Şu anki mevzuatta ise 10 tercih hakkı verilmekte ve bu tercihlerine atanamayanların bilgisayar kurası ile atanmasına olanak verilmektedir. Bilgisayar kurası resen atamadan daha objektif olduğuna göre yargının kararında ısrar etmesi de doğaldır.

En çok sorun yaşanan nokta bilgisayar kurası ataması noktasındadır. Tercihine atanan müdürlerin itirazlarının değerlendirilmesi yani yargıda hak kazanmalarına pek ihtimal vermiyorum.

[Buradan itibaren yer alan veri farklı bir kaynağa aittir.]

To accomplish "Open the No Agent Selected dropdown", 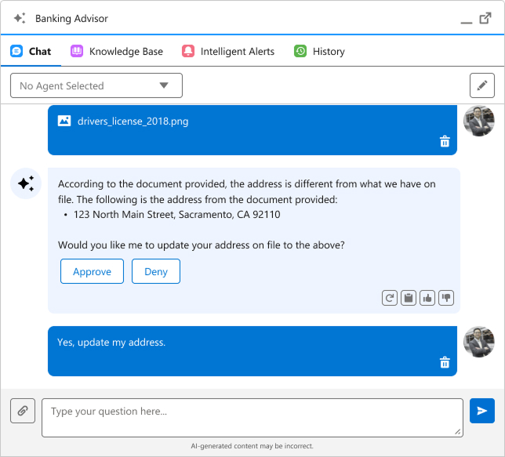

Bilgisayar kurası ile atamaya olan itirazlarda ise yukarıda belirttiğimiz yargı kararları gereği yol kapalı görülmektedir. Buna rağmen yargıya gitmek hak aramak tabii ki tüm vatandaşların hakkıdır. İdarelerin verecekleri savunmalar da bu noktada önemlidir.

Hiç tercih yapmayıp idare tarafından atananlarla ilgili durumda da mevzuata aykırılık görülmemektedir. Fakat bazı okulların ve kişilerin özel durumlarına göre hatalı yapılan uygulamalar olabilir. Bu durumda yargı iptali söz konusu olabilir. Böyle olduğu taktirde idarenin tümden iptale gitmesi beklenmemelidir. Yani A okuluna yapılan atama iptal edilmişse idare sadece o kurumu iptal edecek ve o kuruma atanan müdüre bir kurum göstererek onun da mağduriyetini giderme yoluna gidecektir.

Tümden iptal ancak ve ancak kılavuz, yönetmelik, emir, genelge hükümlerinden bir kısmının iptali ile mümkündür. Yani tüm kişilere yapılan uygulamadan kaynaklı bir iptal ya da yürütmeyi durdurma varsa tüm atamalar iptal edilecektir.

Yönetmelik ve uygulamanın en can alıcı ve tümden iptalini gerektirecek yönü yok mu?

Bu noktadaki beklentim;

1- 15 Mayıs 2010 tarihinde yapılan yönetmelik değişikliği ile Anadolu Liselerine Anadolu Lisesi öğretmenlerinin öncelikli atanması noktasındaki hükmün kaldırılması noktasındadır. Aynı durum 2006 yılındaki (04.03.2006) yönetmelikte de vardı. O dönemde çıkarılan yönetmelikte de Anadolu Lisesine Anadolu Lisesi öğretmenlerinin öncelikle atanmaları eğer Anadolu Lisesine başvuran Anadolu Lisesi öğretmeni yoksa diğerlerinin de atanabileceği hükmü yer almaktaydı. Tıpkı 13.08.2009'da olduğu gibi.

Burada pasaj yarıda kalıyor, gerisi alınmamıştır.